Scacco a clan del Nord-barese

I fatti contestati fanno riferimento al periodo compreso tra il 2000 ad oggi, e riguardano la guerra in corso da tempo tra il clan storico Pastore e l'emergente Pistillo-Pesce
BARI - Un'ordinanza di custodia cautelare nei confronti di una settantina di presunti esponenti della criminalità organizzata del nord barese viene eseguita da carabinieri e polizia in una vasta operazione coordinata dalla Direzione distrettuale antimafia di Bari alla quale partecipano circa 700 uomini.
I reati contestati nel provvedimento restrittivo, emesso dal gip del Tribunale di Bari Jolanda Carrieri, sono di associazione mafiosa, associazione finalizzata al traffico e allo spaccio di sostanze stupefacenti e porto e detenzione illegale di armi da fuoco.
Con l'operazione, coordinata dal pm inquirente Gianrico Carofiglio, gli investigatori del comando provinciale di Bari dell'Arma dei carabinieri e i poliziotti della questura ritengono di aver smantellato il clan mafioso Pastore-Pistillo, egemone ad Andria, e di aver inferto un duro colpo ad altri sodalizi mafiosi attivi nel nord barese.

Sono contestati anche l'attentato compiuto negli anni scorsi contro il commissariato di polizia di Andria, davanti al quale fu fatta esplodere una bomba a mano, e la preparazione di un attentato con un'autobomba ai danni della compagnia carabinieri di Andria nelle 1.020 pagine del provvedimento cautelare emesso nei confronti di 77 presunti appartenenti alla mafia del nord barese, quasi tutti ritenuti affiliati ai clan Pastore e Pistillo, in lotta tra loro per il controllo delle attività illecite ad Andria. L'attentato alla caserma dei carabinieri fu sventato secondo le forze di polizia grazie al ritrovamento di circa 350 chilogrammi di esplosivo con il quale doveva essere imbottita l'autobomba.

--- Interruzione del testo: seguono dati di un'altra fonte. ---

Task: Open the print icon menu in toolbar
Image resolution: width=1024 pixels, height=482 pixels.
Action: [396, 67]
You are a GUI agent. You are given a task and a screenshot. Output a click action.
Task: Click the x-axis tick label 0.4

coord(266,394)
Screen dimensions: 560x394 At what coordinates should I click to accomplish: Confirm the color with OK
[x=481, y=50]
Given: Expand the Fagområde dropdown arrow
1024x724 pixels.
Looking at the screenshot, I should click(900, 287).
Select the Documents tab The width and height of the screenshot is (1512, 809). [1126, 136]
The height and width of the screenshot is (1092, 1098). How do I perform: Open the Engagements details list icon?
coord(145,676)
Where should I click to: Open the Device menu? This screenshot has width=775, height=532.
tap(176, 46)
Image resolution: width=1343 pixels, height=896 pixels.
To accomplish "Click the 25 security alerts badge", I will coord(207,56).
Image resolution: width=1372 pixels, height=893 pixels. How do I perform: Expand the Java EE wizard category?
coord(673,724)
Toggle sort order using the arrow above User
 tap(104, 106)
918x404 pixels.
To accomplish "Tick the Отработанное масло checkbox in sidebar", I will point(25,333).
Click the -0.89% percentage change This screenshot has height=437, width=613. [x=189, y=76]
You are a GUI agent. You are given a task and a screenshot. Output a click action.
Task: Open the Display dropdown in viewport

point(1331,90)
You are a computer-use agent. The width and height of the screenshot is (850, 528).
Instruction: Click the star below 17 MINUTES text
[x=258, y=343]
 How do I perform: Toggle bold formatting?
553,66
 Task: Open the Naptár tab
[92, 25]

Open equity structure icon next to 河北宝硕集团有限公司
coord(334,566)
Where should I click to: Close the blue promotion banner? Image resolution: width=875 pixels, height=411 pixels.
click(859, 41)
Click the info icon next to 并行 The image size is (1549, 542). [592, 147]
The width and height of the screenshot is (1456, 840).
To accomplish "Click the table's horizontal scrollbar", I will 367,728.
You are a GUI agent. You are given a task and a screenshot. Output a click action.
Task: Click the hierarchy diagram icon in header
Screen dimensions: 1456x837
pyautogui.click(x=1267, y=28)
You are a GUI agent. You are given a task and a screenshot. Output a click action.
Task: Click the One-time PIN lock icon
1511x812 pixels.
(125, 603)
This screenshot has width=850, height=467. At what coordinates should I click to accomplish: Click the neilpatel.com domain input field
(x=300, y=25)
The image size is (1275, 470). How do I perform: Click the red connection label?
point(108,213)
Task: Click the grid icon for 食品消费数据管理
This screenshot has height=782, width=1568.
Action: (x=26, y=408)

Gli arresti eseguiti all'alba da agenti della squadra mobile e da carabinieri del comando provinciale di Bari hanno riguardato, oltre alla città di Andria, i vicini Comuni di Barletta, Canosa, Trani e Corato. I fatti contestati fanno riferimento al periodo compreso tra il 2000 ad oggi, e riguardano la guerra in corso da tempo tra il clan storico Pastore e l'emergente Pistillo-Pesce. Quest'ultima organizzazione è in continua ascesa dal 1999, quando fu ucciso con colpi di kalashnikov il presunto capo-clan Agostino Pastore. Da allora furono compiuti una serie di agguati per vendicare la morte del presunto boss.
Tra le persone arrestate nell'operazione, oltre ad alcuni capi-clan, vi sono due presunti trafficanti internazionali di sostanze stupefacenti dell'est europeo, colpiti da mandato di cattura internazionale. Nel corso delle indagini, coordinate dai pm inquirenti Gianrico Carofiglio e Giuseppe Maralfa, sono stati sequestrati circa 15 chilogrammi di cocaina, armi e munizioni.